--- start of Excerpt ---
The B-theory of time is a term, given to one of two positions taken by theorists, in the philosophy of time. The labels, A-theory and B-theory, are derived from the analysis of time and change developed by Cambridge philosopher J. M. E. McTaggart in 'The Unreality of Time' (1908), in which events are ordered via a tensed A-series or a tenseless B-series. A-series is closely related to presentism while B-series is closely related to eternalism.


  • Description 1
  • Notes 2
  • References 3
  • External links 4


Events (or 'times'), McTaggart observed, may be characterized in two distinct, but related, ways. On the one hand they can be characterized as past, present or future, normally indicated in natural languages such as English by the verbal inflection of tenses or auxiliary adverbial modifiers. Alternatively events may be described as earlier than, simultaneous with, or later than others. Philosophers are divided as to whether the tensed or tenseless mode of expressing temporal fact is fundamental. Those who (like Arthur Prior[1]) take the tensed notions associated with the past, present and future to be the irreducible foundations of temporality and our conceptions of temporal fact, are called A-theorists (similar to presentists). A-theorists deny that past, present and future are equally real, and maintain that the future is not fixed and determinate like the past. Those who wish to eliminate all talk of past, present and future in favour of a tenseless ordering of events are called B-theorists. B-theorists (such as D.H. Mellor[2] and J.J.C. Smart[3]) believe that the past, the present, and the future are equally real.
--- end of Excerpt ---
## Required tasks
- A) List every philosopher named in the passage on the B-theory of time.
- B) Rewrite the passage on the B-theory of time from "The B-theory of" to "related to eternalism.", substituting "taken" for "derived".
The material that follows the passage on the B-theory of time is not required for the tasks.
--- start of Recorded data ---
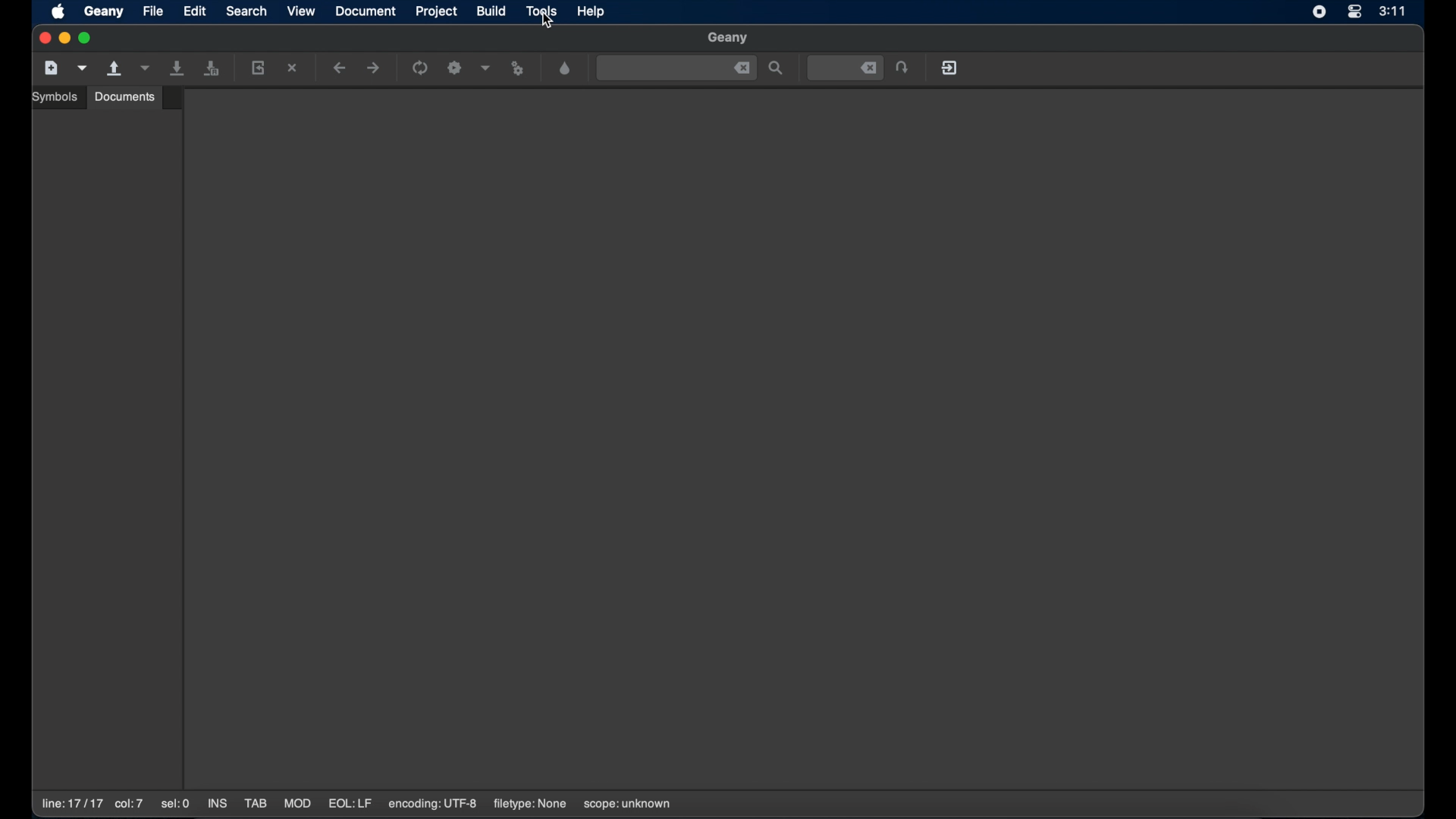  What do you see at coordinates (486, 68) in the screenshot?
I see `choose more build options` at bounding box center [486, 68].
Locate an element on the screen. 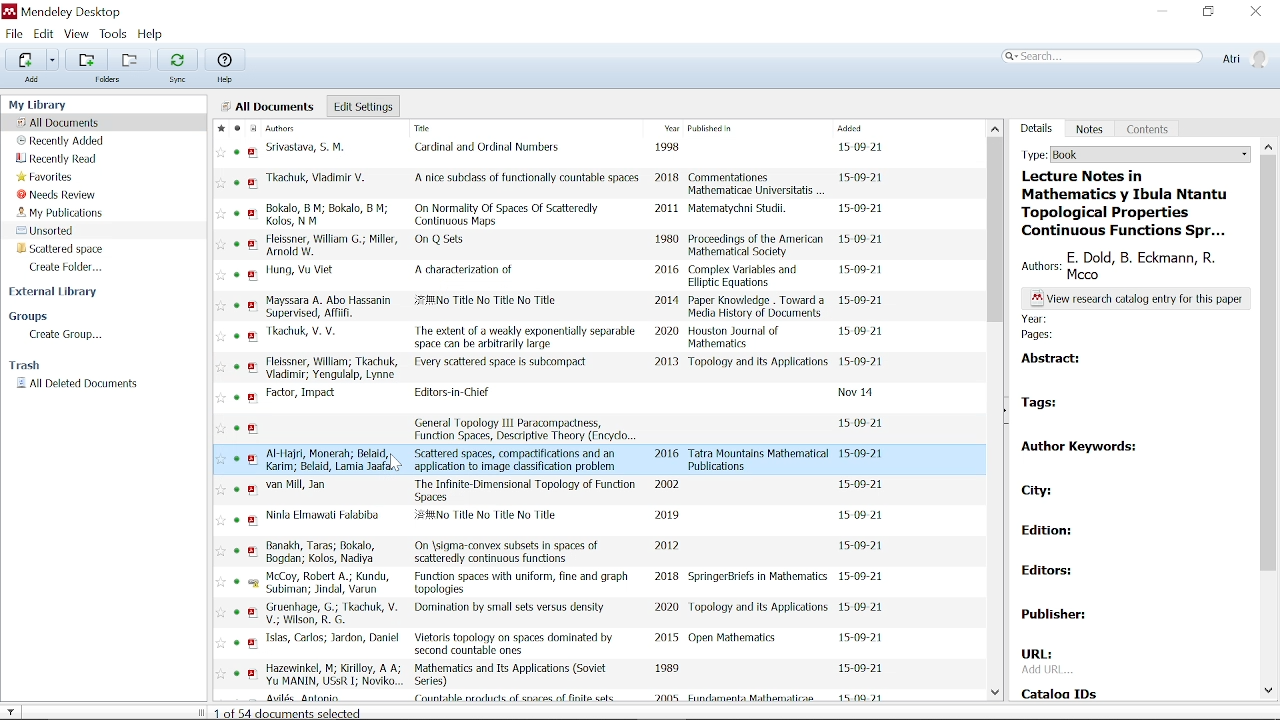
--- end of Recorded data ---
## The answers
- A)
- J. M. E. McTaggart
- Arthur Prior
- D.H. Mellor
- J.J.C. Smart

- B)
The B-theory of time is a term, given to one of two positions taken by theorists, in the philosophy of time. The labels, A-theory and B-theory, are taken from the analysis of time and change developed by Cambridge philosopher J. M. E. McTaggart in 'The Unreality of Time' (1908), in which events are ordered via a tensed A-series or a tenseless B-series. A-series is closely related to presentism while B-series is closely related to eternalism.